Actually, one could make a solid argument -- both from observation and from historical events -- that it is in fact women in the Western world who have historically been treated poorly, while women in the Islamic world have been and continue to be treated like queens. The fact that women in the Islamic world are not treated as we happen to treat women does not mean they are mistreated; it merely means they are treated differently.
A feminist scholar once said -- and I agree with her -- that she would believe in the ancient oppression of women when she found evidence of a female revolution. None exists. If women were truly treated as poorly as we, in our arrogant contempt of our ancestors, chauvinistically like to tell ourselves, they would have revolted, just as women in the West did indeed eventually revolt. The fact is, they never did. In fact, the mere idea was so ludicrous to thinkers of the time that it was a subject of comedy. The play Lysistrata ("Army-Disbander") by Aristophanes, for example, centers around the efforts of Lysistrata to lead a sex strike. Basically, the women tell their men that they will refuse to sleep with them until they stop fighting their foolish wars. Of course, the punchline of the play is that the movement fails spectacularly, because the women find their men so sexy that they can't resist them -- and to a woman, they all rush back into their husbands' arms.
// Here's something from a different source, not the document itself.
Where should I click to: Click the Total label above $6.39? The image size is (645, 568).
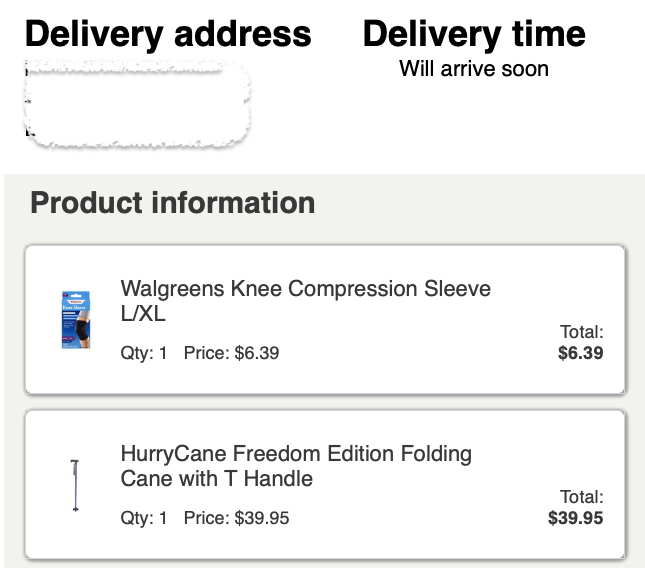coord(581,332)
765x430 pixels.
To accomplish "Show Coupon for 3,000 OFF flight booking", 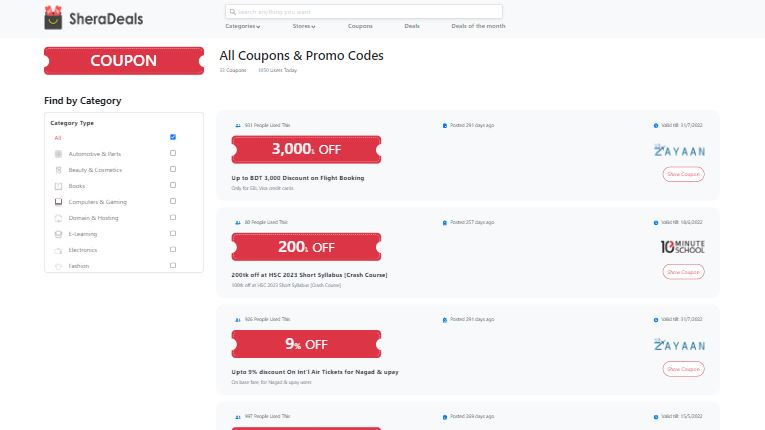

Likewise, there has never been a women's revolt in any Islamic country, not even the ones we point to as being the most oppressive (Iran, Saudi Arabia, etc.). The fact is that a lot of the practices we regard as "oppressive" are in fact promoted and enforced by the women themselves: veils, female circumcision (which the king of Saudi Arabia outlawed over the vociferous protests of his wives), etc. Indeed, in many Islamic countries, women are quite powerful: a recent vice-president of Iran was a woman, many women serve on the parliaments of both Iraq and Iran, and the list goes on. As one Saudi woman said to me, anyone who thinks Saudi women are oppressed has no clue how they live on a day-to-day basis. They get up when they want to, they go to the spa almost everyday, they get manicures and pedicures, they drive nice cars, they have maidservants, they don't have to work unless they want to, they have almost endless leisure.
In the early days of the Iraq war, it was not at all uncommon to see a woman walking unaccompanied down the streets of Baghdad in blue jeans. As the situation has deteriorated, however, they have been forced, for their own safety, to walk around in full niqab, accompanied at all times by men.
So I ask you, who has done the real oppression of women in that country?